Taufik: Mestinya Istri Terbang dengan NAM Air Bukan Sriwijaya Air

Taufik: Mestinya Istri Terbang dengan NAM Air Bukan Sriwijaya Air

Terbaiknews - ILUSTRASI: Petugas membawa kantung jenazah korban pesawat Sriwijaya Air SJ182 rute Jakarta - Pontianak yang jatuh di perairan Pulau Seribu di Dermaga JICTTanjung PriokJakartaMinggu (10/1/2021). Selain itu jenazahpetugas juga menemukan bagian pesawat yang selanjutnya akan diperiksa oleh Komite Nasional Keselamatan Transportasi (KNKT). (Dery Ridwansah/ JawaPos.com)

– Musibah jatuhnya pesawat Sriwiajaya Air SJY-182 rute Jakarta-Pontianak di Pulau Laki Kepulauan Seribu, Sabtu (9/1), menyisakan sejumlah cerita pilu keluarganya. Tak terkecuali bagi keluarga Panca Widia Nursanti, 47, di Desa Surokidul Kecamatan Pagerbarang Kabupaten Tegal maupun di Pontianak.

Korban yang merupakan guru di SMKN 3 Pontianak, sedianya hendak terbang kembali ke Pontianak, usai pulang kampung ke rumah keluarganya di Kabupaten Tegal. Setelah sekitar semingguan berada di kampung halamannya itu, korban dijadwalkan terbang menggunakan Nam Air pukul 06.00 WIB dari Bandara Soekarno-Hatta.
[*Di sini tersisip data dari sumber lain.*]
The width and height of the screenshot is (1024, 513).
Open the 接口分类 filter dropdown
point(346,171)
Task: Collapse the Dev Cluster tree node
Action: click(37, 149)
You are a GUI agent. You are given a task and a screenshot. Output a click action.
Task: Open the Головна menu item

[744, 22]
Suami korban, Taufik Yusuf Alidrus mengatakan istrinya awalnya akan pulang ke Pontianak menggunakan pesawat Nam Air pukul 06.00 WIB. Itulah sebabnya dari kampung halaman di Slawi, Tegal, istrinya menumpang travel berangkat, Jumat (8/1) malam, sekitar pukul 20.00 WIB.
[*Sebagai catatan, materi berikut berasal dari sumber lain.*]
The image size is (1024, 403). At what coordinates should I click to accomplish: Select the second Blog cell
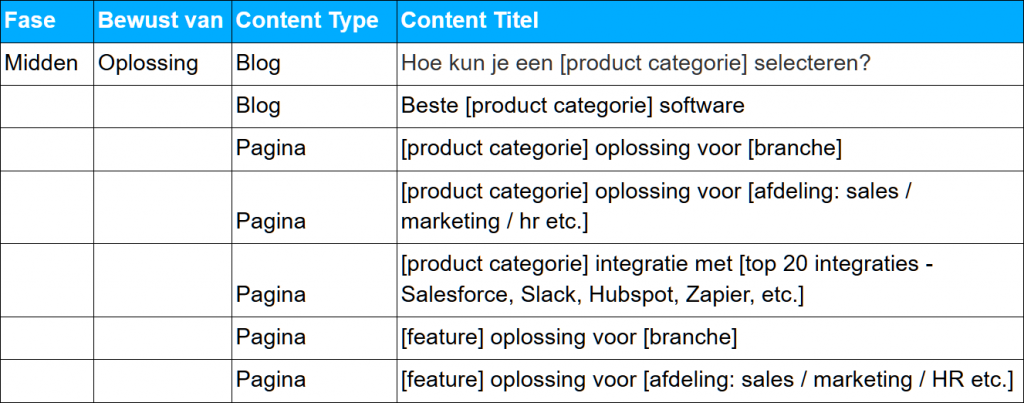[314, 106]
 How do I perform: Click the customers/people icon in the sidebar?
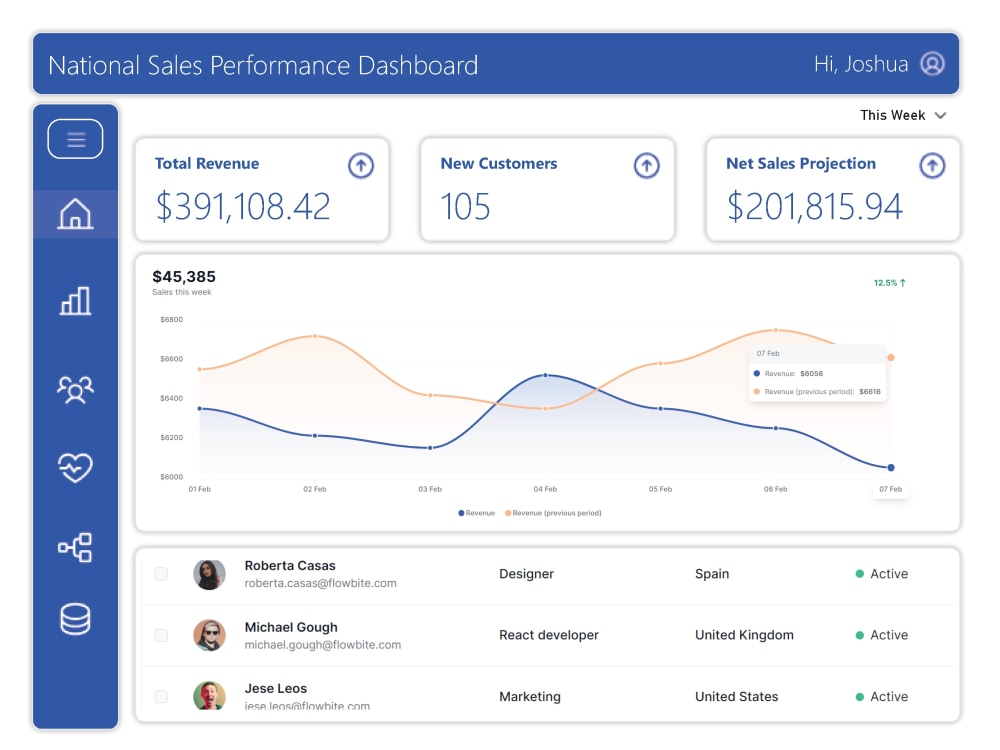75,390
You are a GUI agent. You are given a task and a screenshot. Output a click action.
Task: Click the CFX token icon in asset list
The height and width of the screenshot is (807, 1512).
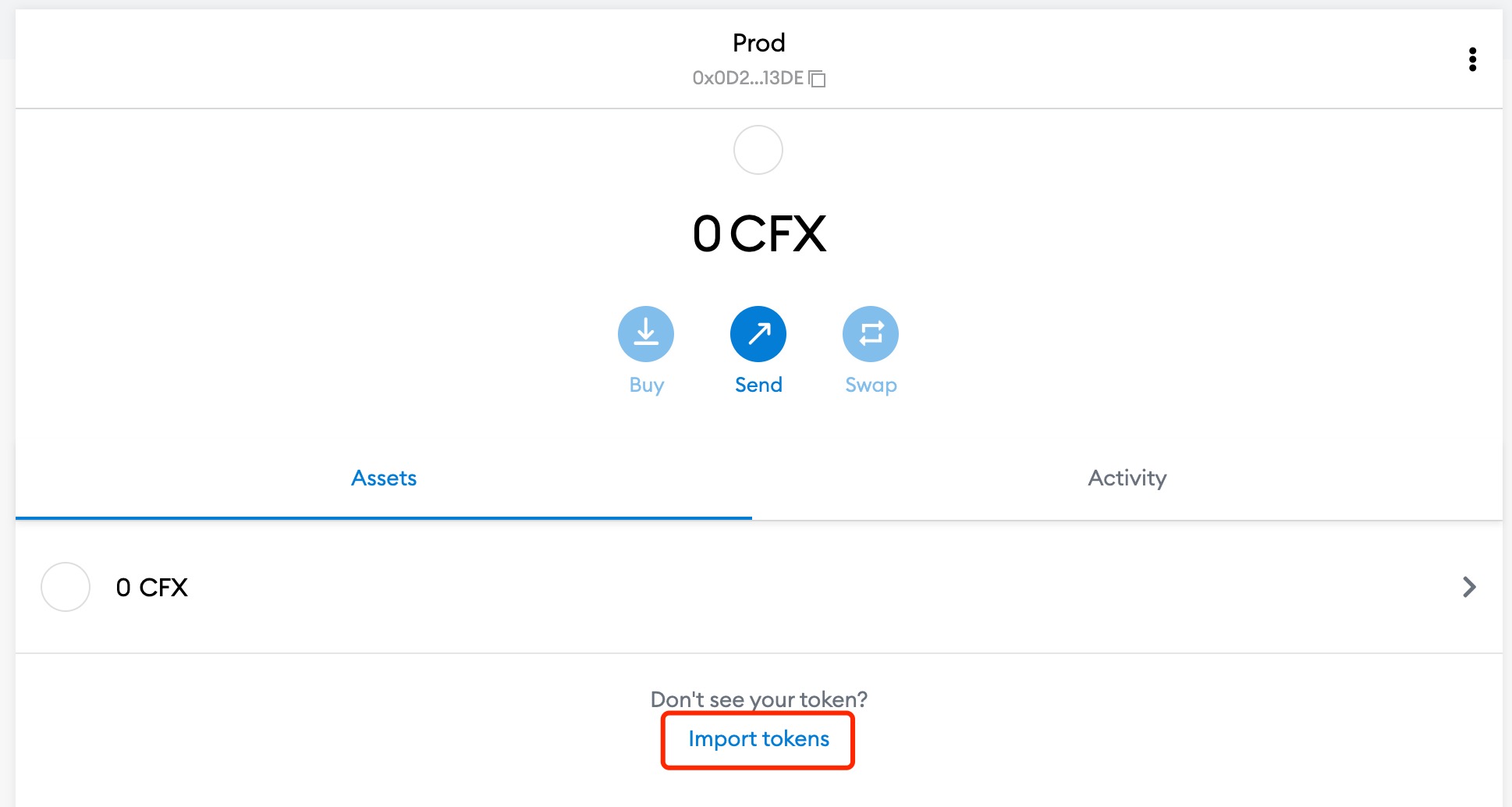[x=66, y=587]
“Sampai di Bandara Soekarno-Hatta, Sabtu (9/1), pukul 04.00 WIB. Rencananya pukul 06.00-07.00 WIB, akan terbang menggunakan Nam Air,” ungkapnya seperti diberitakan Radar Tegal (Jawa Pos Group), Senin (11/1).

Tetapi penerbangan didelay hingga pukul 13.25 WIB, dan masih didelay lagi sampai pukul 14.05 baru masuk pesawat. Menurut Taufik, pergantian pesawat dari Nam Air ke Sriwijaya Air juga tidak diketahu pasti alasannya. Istrinya hanya mengabarkan dari pihak maskapai langsung menggantikan penerbangannya ke pesawat Sriwijaya Air. Sebelum take off, istrinya sempat mengabarkan kondisi cuaca kurang baik dan meminta didoakan.

Diungkapkan Taufik, setelah istrinya mengabarkan akan siap-siap terbang, diapun langsung berangkat menuju Bandara Soepadio Pontianak. Pukul 14.30 WIB, dia sudah sampai ke bandara dan melihat di tagline informasi kedatangan pesawat ada perubahan.

Hanya saja, papar Taufik, perasaannya saat itu sangat tidak enak dan sampai pukul 15.30 WIB belum ada kabar. Di bandara pun sama sekali tidak ada kabar yang didapatkan saat itu, karena semua petugas di sana tak berani mengeluarkan komentar apapun.

“Sampai kemudian tak lama kemudian tersiar kabar bahwa pesawat Sriwijaya Air 182 mengalami lost contact dengan otoritas bandara,” ungkapnya.

Saat ini, dia sudah melakukan tes DNA dan mengumpulkan data-data pribadi istrinya untuk mengidentifikasi korban sambil menunggu informasi lebih lanjut. Taufik menambahkan keluarganya memang secara kontinyu bergantian berlebaran di Pontianak dan Slawi.

Hanya karena tahun 2020 kemarin ada pandemi Covid-19, keluarganya baru berkesempatan ke Slawi, Tegal di awal tahun ini. Sebenarnya mereka berniat pulang ke Desa Surokidul Kecamatan Pagerbarang Kabupaten Tegal bersama-sama. “Tapi anak-anak tidak mau diajak, sehingga istri saya pulang sendirian ke Jawa,” ujar Taufik.